EXERCISE DESCRIPTION:
Exactly as written, copy the lines that run from the start of the data below to the line containing "The image size is (1389, 868).", both ends included.

Dataset entries:
****

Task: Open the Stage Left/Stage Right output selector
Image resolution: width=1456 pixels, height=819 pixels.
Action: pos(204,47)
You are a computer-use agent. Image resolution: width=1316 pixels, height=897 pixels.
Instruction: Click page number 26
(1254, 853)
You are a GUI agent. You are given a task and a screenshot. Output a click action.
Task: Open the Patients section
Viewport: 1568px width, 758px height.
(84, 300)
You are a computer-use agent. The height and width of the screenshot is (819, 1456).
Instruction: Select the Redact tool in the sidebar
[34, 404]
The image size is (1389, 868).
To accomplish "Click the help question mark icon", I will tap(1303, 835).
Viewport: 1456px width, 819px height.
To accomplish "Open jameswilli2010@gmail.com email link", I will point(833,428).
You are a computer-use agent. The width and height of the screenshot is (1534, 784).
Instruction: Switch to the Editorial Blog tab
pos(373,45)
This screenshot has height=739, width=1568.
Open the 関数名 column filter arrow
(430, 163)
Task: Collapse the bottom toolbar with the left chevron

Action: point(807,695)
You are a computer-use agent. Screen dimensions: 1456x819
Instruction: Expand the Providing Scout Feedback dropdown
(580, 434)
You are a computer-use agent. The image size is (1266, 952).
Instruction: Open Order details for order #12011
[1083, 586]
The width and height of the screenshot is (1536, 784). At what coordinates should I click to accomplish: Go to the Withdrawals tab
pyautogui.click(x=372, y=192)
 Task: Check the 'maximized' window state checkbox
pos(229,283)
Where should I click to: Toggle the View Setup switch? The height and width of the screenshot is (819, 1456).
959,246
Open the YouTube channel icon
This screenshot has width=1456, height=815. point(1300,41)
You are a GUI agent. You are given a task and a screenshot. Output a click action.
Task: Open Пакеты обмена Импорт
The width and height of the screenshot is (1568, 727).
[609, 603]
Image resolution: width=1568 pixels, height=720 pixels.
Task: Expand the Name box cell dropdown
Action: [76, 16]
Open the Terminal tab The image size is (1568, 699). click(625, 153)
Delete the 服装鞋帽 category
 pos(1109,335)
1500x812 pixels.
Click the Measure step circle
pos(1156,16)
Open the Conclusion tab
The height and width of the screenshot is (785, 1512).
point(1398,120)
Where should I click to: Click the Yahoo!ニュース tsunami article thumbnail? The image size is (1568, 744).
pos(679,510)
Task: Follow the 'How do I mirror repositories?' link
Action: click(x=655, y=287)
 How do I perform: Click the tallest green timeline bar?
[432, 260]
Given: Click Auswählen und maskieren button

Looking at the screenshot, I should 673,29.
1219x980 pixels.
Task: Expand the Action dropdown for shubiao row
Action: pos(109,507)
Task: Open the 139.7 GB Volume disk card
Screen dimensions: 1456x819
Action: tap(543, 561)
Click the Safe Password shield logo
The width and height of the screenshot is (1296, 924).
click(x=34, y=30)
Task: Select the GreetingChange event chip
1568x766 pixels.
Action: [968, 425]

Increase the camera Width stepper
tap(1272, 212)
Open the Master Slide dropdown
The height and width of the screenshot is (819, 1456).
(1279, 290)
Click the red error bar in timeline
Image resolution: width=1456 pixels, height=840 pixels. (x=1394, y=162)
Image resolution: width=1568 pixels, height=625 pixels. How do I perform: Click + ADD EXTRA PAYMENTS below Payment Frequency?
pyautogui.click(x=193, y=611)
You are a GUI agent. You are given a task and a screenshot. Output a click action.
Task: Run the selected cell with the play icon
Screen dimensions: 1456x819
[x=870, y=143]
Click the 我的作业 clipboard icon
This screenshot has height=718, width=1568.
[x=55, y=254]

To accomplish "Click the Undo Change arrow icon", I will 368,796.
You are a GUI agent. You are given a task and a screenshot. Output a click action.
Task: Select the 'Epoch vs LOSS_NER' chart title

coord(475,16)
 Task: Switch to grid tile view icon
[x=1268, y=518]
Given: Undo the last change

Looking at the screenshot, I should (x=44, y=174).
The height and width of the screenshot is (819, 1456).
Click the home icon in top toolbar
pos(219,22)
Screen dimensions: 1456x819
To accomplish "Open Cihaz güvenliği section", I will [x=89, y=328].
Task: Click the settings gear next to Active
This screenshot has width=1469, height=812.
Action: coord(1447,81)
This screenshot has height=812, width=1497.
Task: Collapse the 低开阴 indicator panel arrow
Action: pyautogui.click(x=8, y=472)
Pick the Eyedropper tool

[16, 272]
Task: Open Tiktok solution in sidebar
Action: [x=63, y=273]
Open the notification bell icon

****

ANSWER TO THE PROBLEM:
Task: Open the Stage Left/Stage Right output selector
Image resolution: width=1456 pixels, height=819 pixels.
Action: pos(204,47)
You are a computer-use agent. Image resolution: width=1316 pixels, height=897 pixels.
Instruction: Click page number 26
(1254, 853)
You are a GUI agent. You are given a task and a screenshot. Output a click action.
Task: Open the Patients section
Viewport: 1568px width, 758px height.
(84, 300)
You are a computer-use agent. The height and width of the screenshot is (819, 1456).
Instruction: Select the Redact tool in the sidebar
[34, 404]
The image size is (1389, 868).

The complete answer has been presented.